Personal information
- Full name: Carlos Alberto Fenoy Muguerza
- Date of birth: 15 October 1948 (age 77)
- Place of birth: Buenos Aires, Argentina
- Position: Goalkeeper

Senior career*
- Years: Team / Apps / (Gls)
- 1970–1972: Newell's Old Boys / 118 / (0)
- 1973–1975: Vélez Sarsfield / 116 / (0)
- 1975–1979: Celta / 115 / (5)
- 1980–1988: Real Valladolid / 252 / (1)

= Carlos Fenoy =

Argentine footballer (born 1948)

Carlos Alberto Fenoy (born 15 October 1948) is an Argentine retired footballer who played as a goalkeeper, primarily in Spain, where he spent ten seasons in La Liga and is considered by Centro de Investigaciones de Historia y Estadística del Fútbol Español as one of the ten best Argentines to play in the league.

==Career==
Born in Buenos Aires, Fenoy began playing football with local side Newell's Old Boys. He also played for Newell's rivals Club Atlético Vélez Sarsfield before leaving for Spain in 1975.

Fenoy initially joined RC Celta de Vigo, then playing in the Segunda División, and the club was promoted to La Liga for the 1976–77 season.
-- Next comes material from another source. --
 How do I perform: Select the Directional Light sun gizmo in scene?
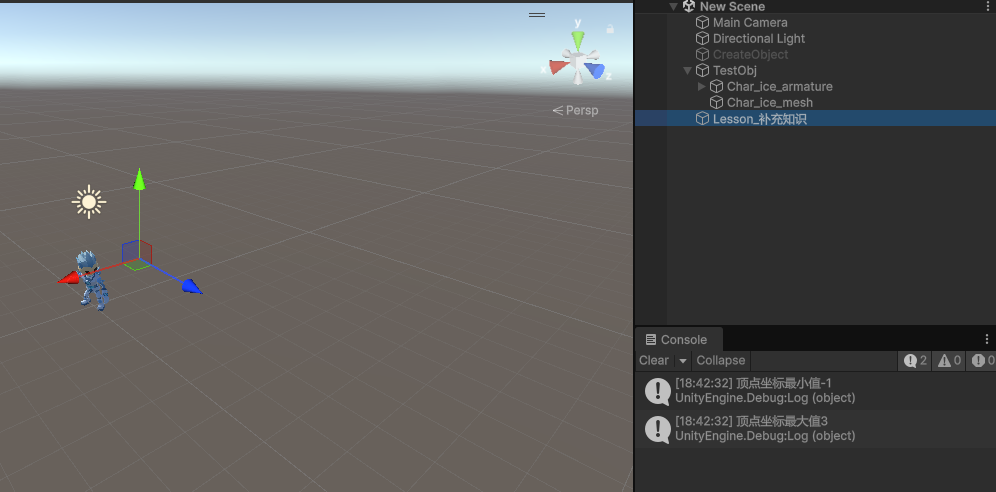coord(89,202)
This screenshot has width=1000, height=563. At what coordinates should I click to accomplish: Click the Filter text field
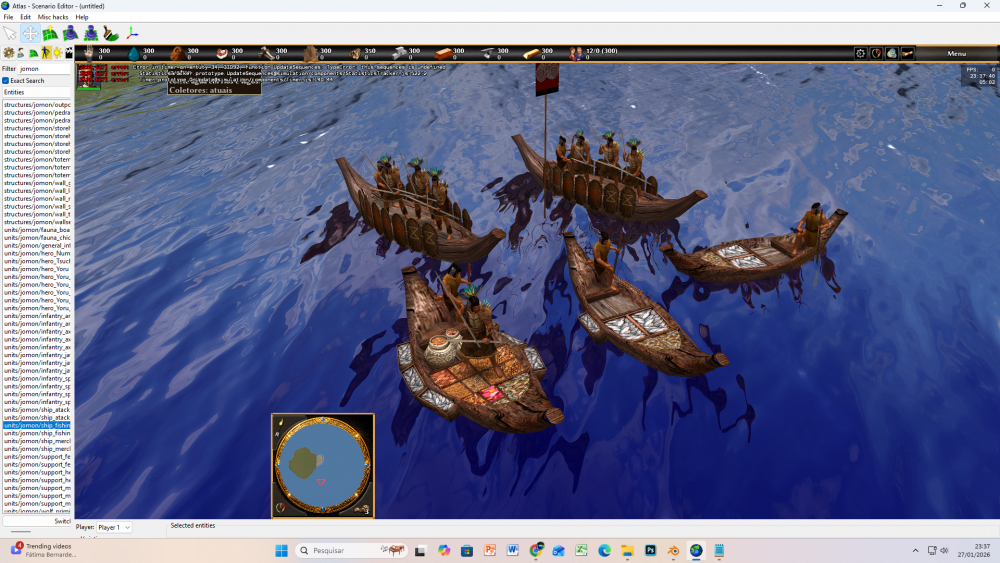[x=44, y=68]

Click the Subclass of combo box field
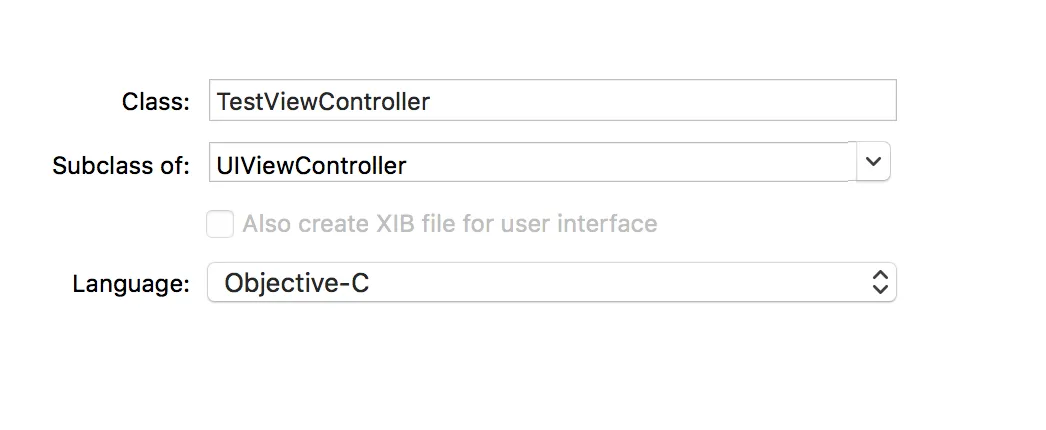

Fenoy had responsibility for taking penalties that season and scored five of six, making him Celta's leading goal-scorer (an unusual feat for a goalkeeper).

Celta suffered relegations in successive seasons, and Fenoy transferred to La Liga's Real Valladolid before the 1980–81 season. He would play eight seasons in La Liga with the club, amassing over 250 league appearances, and becoming one of the oldest ever players in La Liga (aged 39).